Born in Hastings, Pa., she moved with her family to Seattle at age 8 and studied ballet with Caird Leslie. She also studied with Lee Foley, who she said taught her "worlds" about lyrical style and expression, and with Nellie Cornish at Cornish.
She studied briefly in New York, then opened a ballet studio in West Seattle. She learned to teach dance by watching classes given by others, by reading and by watching every company that came to town.
In 1945 she joined the Cornish faculty. In 1952 she became head of the dance department. Four years later she co-founded Cornish Ballet with her longtime companion, Mea Hartman, who predeceased her.
"I tried to make (students) look better on stage than they really were and gave them ballets to help them grow," Miss Irvin once said. "Maybe they weren't good technically. But they danced. They had a feeling of moving, of not just doing steps."
Miss Irvin, Hartman and Malcolm Roberts built costumes and sets at their own expense until the 1970s.

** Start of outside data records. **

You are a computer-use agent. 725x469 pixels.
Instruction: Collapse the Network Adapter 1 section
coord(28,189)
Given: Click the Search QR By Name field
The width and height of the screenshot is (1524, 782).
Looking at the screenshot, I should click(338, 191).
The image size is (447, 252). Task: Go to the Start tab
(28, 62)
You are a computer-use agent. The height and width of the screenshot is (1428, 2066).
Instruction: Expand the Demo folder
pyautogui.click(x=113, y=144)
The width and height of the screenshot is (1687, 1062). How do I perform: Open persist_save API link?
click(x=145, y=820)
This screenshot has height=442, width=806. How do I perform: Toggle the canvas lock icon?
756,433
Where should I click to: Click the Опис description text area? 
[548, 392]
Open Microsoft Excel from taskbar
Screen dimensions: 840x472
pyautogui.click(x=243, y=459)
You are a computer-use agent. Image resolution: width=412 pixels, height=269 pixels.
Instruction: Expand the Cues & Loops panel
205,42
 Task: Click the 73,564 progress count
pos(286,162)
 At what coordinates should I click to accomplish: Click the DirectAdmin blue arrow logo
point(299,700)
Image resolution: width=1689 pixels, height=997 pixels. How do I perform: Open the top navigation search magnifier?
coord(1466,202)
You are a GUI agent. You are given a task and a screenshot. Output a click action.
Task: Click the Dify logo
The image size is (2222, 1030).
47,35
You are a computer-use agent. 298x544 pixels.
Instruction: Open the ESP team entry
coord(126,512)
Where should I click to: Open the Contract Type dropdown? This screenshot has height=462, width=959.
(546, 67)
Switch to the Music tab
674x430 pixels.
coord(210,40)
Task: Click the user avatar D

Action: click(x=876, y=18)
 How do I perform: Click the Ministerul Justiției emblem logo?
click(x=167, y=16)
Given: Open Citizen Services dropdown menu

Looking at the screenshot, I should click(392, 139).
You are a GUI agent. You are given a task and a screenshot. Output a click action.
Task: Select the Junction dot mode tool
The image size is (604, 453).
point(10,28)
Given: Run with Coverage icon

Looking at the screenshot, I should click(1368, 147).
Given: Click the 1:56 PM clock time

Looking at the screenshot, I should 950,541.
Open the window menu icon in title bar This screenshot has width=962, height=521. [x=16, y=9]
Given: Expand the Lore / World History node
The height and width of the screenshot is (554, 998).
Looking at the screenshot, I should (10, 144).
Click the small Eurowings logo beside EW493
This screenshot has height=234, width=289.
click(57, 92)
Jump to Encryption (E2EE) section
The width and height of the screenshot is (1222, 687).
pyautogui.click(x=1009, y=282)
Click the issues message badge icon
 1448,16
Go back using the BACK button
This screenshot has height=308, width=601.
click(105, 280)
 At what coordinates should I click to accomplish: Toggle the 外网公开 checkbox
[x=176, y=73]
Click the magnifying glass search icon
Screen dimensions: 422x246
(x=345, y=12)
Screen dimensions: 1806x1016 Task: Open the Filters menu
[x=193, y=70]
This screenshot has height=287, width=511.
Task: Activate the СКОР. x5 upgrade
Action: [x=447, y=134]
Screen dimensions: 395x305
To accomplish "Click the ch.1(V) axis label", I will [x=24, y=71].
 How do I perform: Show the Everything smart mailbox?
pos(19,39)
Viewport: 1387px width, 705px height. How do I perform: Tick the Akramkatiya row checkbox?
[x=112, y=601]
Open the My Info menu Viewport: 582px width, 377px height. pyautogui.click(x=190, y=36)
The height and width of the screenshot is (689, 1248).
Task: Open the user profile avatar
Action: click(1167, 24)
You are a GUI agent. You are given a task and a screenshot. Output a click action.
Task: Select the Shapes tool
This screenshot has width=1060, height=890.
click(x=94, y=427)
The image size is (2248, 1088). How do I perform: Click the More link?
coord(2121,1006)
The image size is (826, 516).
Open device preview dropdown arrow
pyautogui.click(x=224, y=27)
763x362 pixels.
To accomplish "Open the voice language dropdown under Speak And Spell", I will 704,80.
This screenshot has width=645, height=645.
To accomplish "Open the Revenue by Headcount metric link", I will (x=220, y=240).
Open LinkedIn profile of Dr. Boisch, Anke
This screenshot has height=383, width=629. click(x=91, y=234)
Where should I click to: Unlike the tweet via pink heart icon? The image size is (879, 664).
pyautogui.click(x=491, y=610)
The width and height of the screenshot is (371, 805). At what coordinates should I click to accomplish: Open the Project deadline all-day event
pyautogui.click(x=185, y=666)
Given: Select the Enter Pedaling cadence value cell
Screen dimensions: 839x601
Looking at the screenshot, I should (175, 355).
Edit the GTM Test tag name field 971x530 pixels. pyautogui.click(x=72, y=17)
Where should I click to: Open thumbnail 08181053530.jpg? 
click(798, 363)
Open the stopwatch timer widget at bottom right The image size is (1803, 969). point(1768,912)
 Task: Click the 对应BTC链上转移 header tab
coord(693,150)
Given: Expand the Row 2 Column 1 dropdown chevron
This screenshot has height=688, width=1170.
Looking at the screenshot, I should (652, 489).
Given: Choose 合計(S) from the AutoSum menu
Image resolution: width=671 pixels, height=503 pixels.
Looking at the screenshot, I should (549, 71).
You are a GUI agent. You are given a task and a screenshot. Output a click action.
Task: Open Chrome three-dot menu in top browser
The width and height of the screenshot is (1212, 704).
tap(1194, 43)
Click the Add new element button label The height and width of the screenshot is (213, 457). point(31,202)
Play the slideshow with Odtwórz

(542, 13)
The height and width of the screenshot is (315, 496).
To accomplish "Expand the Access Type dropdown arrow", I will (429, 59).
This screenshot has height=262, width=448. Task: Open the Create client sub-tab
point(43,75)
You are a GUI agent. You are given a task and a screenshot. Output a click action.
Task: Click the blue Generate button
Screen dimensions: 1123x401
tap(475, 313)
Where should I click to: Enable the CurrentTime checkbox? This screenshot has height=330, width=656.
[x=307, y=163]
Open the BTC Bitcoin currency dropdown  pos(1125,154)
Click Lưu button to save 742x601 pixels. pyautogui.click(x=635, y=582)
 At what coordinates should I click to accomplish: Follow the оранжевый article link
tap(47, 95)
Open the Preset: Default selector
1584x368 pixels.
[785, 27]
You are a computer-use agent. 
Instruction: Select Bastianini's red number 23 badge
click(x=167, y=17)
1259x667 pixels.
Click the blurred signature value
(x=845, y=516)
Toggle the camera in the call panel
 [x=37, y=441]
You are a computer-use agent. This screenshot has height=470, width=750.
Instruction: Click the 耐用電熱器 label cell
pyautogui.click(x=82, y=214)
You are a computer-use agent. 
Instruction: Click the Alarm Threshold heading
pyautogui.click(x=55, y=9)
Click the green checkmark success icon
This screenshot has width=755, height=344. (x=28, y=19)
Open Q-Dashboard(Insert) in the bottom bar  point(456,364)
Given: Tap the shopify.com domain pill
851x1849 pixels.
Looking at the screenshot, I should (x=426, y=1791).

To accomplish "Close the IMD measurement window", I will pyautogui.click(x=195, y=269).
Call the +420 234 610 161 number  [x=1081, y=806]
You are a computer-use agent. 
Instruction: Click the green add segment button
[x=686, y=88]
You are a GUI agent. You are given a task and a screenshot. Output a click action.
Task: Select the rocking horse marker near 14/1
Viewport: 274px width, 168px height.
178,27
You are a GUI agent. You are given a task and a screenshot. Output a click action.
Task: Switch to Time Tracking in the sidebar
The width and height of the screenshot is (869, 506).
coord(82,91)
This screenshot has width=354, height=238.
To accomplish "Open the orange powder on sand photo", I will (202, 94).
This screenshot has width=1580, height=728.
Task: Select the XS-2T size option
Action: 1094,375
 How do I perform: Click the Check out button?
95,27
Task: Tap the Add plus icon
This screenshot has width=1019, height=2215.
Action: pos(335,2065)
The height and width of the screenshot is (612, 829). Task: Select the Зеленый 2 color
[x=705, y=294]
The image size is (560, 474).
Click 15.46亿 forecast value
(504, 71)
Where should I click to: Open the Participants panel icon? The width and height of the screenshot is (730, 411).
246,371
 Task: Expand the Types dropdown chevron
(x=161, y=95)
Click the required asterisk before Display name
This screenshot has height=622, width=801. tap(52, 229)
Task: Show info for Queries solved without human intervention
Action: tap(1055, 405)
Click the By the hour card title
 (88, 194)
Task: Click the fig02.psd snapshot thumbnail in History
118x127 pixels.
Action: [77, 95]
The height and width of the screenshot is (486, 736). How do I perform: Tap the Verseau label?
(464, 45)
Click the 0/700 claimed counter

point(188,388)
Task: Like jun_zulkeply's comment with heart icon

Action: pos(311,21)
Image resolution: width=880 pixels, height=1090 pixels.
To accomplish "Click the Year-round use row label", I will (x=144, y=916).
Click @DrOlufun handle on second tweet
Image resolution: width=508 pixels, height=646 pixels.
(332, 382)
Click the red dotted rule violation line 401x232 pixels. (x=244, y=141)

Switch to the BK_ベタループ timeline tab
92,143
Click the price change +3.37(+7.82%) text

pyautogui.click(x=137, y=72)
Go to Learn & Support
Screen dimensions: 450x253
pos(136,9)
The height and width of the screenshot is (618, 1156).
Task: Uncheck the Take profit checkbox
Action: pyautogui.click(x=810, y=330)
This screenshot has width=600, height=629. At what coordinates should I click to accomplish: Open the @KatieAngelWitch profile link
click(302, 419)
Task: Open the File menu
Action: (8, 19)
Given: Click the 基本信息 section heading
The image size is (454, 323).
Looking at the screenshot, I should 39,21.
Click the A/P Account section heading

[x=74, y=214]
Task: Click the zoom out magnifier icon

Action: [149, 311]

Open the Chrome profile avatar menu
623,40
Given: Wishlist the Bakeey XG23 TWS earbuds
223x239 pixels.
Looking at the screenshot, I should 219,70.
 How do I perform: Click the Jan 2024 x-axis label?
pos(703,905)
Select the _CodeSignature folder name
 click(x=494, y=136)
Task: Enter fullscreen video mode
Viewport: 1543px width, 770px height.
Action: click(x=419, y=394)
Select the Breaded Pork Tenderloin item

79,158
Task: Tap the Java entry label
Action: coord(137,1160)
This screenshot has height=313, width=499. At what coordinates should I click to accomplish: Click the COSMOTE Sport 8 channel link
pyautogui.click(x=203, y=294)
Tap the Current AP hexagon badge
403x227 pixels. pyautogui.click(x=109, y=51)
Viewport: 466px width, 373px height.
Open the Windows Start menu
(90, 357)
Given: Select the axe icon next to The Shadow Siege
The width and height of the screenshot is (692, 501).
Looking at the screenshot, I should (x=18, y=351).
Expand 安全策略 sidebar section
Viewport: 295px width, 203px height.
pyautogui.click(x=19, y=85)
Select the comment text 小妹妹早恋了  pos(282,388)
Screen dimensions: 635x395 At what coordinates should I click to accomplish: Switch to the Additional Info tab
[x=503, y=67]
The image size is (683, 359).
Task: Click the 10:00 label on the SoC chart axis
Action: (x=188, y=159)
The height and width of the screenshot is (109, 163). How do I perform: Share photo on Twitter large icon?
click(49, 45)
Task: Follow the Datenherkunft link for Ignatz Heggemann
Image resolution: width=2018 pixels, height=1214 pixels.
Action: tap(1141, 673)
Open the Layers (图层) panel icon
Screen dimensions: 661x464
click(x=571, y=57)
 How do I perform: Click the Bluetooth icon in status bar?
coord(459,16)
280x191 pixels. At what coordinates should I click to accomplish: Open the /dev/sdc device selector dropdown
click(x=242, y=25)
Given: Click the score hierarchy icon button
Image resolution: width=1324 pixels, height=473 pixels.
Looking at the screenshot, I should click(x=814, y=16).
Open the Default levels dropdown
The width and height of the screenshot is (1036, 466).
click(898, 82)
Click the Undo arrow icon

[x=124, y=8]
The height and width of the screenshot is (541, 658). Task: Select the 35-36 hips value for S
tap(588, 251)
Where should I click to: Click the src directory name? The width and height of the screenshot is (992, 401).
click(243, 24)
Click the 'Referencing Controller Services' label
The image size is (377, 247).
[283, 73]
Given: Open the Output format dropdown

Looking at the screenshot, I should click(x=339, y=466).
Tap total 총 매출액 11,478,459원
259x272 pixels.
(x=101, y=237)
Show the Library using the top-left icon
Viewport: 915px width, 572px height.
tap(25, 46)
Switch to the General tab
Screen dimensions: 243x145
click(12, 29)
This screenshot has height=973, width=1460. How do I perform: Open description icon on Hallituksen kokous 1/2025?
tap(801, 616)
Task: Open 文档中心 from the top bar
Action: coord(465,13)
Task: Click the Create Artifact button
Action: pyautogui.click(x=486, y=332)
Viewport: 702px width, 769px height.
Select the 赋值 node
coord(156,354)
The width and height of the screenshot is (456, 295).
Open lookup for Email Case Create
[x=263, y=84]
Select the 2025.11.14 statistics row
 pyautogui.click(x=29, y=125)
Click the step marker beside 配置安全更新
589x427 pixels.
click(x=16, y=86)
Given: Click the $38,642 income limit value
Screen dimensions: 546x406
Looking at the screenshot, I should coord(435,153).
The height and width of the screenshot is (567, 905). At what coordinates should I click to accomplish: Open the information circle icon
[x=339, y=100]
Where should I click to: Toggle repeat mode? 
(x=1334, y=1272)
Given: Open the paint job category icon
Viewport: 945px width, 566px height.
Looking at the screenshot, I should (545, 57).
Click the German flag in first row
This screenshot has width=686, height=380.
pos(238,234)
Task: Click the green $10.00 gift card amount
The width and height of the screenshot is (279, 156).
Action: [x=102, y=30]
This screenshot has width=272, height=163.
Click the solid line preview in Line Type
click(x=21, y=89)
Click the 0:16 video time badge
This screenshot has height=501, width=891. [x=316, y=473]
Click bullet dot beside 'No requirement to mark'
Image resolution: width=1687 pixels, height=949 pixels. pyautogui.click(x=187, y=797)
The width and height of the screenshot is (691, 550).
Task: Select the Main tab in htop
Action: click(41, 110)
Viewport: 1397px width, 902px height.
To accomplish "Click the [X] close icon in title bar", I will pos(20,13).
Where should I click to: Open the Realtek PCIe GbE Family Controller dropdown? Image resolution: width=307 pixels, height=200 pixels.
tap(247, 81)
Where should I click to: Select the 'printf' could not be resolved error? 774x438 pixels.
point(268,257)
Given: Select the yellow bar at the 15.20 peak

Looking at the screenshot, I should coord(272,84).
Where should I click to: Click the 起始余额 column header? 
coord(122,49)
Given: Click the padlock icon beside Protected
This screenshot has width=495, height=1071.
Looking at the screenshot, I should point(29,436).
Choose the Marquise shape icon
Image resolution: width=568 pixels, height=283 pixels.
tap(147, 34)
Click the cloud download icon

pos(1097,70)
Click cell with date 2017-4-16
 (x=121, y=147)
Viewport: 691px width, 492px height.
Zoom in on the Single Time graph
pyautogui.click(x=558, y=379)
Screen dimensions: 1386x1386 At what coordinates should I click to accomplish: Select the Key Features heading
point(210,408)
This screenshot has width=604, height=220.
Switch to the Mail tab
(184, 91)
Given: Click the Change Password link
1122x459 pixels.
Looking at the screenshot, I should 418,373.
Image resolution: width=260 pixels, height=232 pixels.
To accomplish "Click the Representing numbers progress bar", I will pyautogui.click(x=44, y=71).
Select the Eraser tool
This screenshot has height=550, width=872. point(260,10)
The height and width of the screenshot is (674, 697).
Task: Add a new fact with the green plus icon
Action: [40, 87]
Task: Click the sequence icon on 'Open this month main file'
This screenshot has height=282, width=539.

"She was able to communicate her love for the arts, especially ballet dancing, to students of all ages and abilities and sent us into the world with enthusiasm, confidence, theatrical experience and knowledge," said William Whitener, one former pupil who went on to dance with the Joffrey and the Twyla Tharp companies, and now is artistic director of the State Ballet of Missouri.
Miss Irvin traveled to London and New York to see plays and ballets - and add to her collection of high-heeled shoes. Only the best would do for her stylish look, topped by her thick ponytail tied with a silk scarf.
Single all her life, she also bought fine gifts for her nieces and nephews.
"She was married to her job," said Ferguson.
Also surviving are nephews Wesley Towe of Burien and William Towe of California, and three grandnephews.
A memorial gathering will be held at 3 p.m. March 28 at the Daughters of the American Revolution Hall, 800 E. Roy St., Seattle.
Remembrances may go to the Karen Irvin Scholarship Fund, Cornish College of the Arts, 710 E. Roy St., Seattle, WA 98102.